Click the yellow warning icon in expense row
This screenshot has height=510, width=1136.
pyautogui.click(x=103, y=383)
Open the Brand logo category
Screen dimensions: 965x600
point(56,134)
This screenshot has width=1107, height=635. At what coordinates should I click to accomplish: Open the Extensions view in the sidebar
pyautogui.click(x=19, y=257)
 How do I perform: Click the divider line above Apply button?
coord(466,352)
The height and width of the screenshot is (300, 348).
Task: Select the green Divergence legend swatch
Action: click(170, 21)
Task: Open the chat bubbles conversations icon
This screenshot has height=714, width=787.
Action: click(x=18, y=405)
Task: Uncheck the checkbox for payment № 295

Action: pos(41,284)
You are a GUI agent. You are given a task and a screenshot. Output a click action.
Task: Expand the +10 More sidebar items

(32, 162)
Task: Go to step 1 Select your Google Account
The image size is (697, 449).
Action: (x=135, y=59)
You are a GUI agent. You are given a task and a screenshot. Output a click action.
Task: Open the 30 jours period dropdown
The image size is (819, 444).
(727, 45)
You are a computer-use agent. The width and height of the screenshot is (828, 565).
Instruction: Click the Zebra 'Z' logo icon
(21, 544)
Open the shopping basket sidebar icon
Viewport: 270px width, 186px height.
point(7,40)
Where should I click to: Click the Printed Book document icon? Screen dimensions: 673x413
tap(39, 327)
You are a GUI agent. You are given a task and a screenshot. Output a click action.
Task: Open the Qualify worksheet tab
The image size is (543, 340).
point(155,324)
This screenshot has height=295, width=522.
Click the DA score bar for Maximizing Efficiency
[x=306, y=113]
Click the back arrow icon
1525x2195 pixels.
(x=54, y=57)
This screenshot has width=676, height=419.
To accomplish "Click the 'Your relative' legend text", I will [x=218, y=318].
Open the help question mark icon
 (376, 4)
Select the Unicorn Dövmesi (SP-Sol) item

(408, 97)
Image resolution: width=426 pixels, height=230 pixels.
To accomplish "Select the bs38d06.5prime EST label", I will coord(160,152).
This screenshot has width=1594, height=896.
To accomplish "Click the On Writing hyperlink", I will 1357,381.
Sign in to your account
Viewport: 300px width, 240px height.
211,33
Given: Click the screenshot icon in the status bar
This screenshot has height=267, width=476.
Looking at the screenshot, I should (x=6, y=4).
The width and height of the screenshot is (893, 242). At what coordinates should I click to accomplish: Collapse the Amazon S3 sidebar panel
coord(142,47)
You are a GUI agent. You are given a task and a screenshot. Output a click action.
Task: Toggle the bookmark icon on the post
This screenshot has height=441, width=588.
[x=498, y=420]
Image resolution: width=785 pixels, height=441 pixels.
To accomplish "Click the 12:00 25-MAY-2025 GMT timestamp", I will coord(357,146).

What you need to do → Returned text must match every record word for word.

Reply →
Click the yellow warning icon in expense row
This screenshot has height=510, width=1136.
pyautogui.click(x=103, y=383)
Open the Brand logo category
Screen dimensions: 965x600
point(56,134)
This screenshot has width=1107, height=635. At what coordinates should I click to accomplish: Open the Extensions view in the sidebar
pyautogui.click(x=19, y=257)
 How do I perform: Click the divider line above Apply button?
coord(466,352)
The height and width of the screenshot is (300, 348).
Task: Select the green Divergence legend swatch
Action: click(170, 21)
Task: Open the chat bubbles conversations icon
This screenshot has height=714, width=787.
Action: click(x=18, y=405)
Task: Uncheck the checkbox for payment № 295

Action: pos(41,284)
You are a GUI agent. You are given a task and a screenshot. Output a click action.
Task: Expand the +10 More sidebar items

(32, 162)
Task: Go to step 1 Select your Google Account
The image size is (697, 449).
Action: (x=135, y=59)
You are a GUI agent. You are given a task and a screenshot. Output a click action.
Task: Open the 30 jours period dropdown
The image size is (819, 444).
(727, 45)
You are a computer-use agent. The width and height of the screenshot is (828, 565).
Instruction: Click the Zebra 'Z' logo icon
(21, 544)
Open the shopping basket sidebar icon
Viewport: 270px width, 186px height.
point(7,40)
Where should I click to: Click the Printed Book document icon? Screen dimensions: 673x413
tap(39, 327)
You are a GUI agent. You are given a task and a screenshot. Output a click action.
Task: Open the Qualify worksheet tab
The image size is (543, 340).
point(155,324)
This screenshot has height=295, width=522.
Click the DA score bar for Maximizing Efficiency
[x=306, y=113]
Click the back arrow icon
1525x2195 pixels.
(x=54, y=57)
This screenshot has width=676, height=419.
To accomplish "Click the 'Your relative' legend text", I will [x=218, y=318].
Open the help question mark icon
 (376, 4)
Select the Unicorn Dövmesi (SP-Sol) item

(408, 97)
Image resolution: width=426 pixels, height=230 pixels.
To accomplish "Select the bs38d06.5prime EST label", I will coord(160,152).
This screenshot has width=1594, height=896.
To accomplish "Click the On Writing hyperlink", I will 1357,381.
Sign in to your account
Viewport: 300px width, 240px height.
211,33
Given: Click the screenshot icon in the status bar
This screenshot has height=267, width=476.
Looking at the screenshot, I should (x=6, y=4).
The width and height of the screenshot is (893, 242). At what coordinates should I click to accomplish: Collapse the Amazon S3 sidebar panel
coord(142,47)
You are a GUI agent. You are given a task and a screenshot. Output a click action.
Task: Toggle the bookmark icon on the post
This screenshot has height=441, width=588.
[x=498, y=420]
Image resolution: width=785 pixels, height=441 pixels.
To accomplish "Click the 12:00 25-MAY-2025 GMT timestamp", I will coord(357,146).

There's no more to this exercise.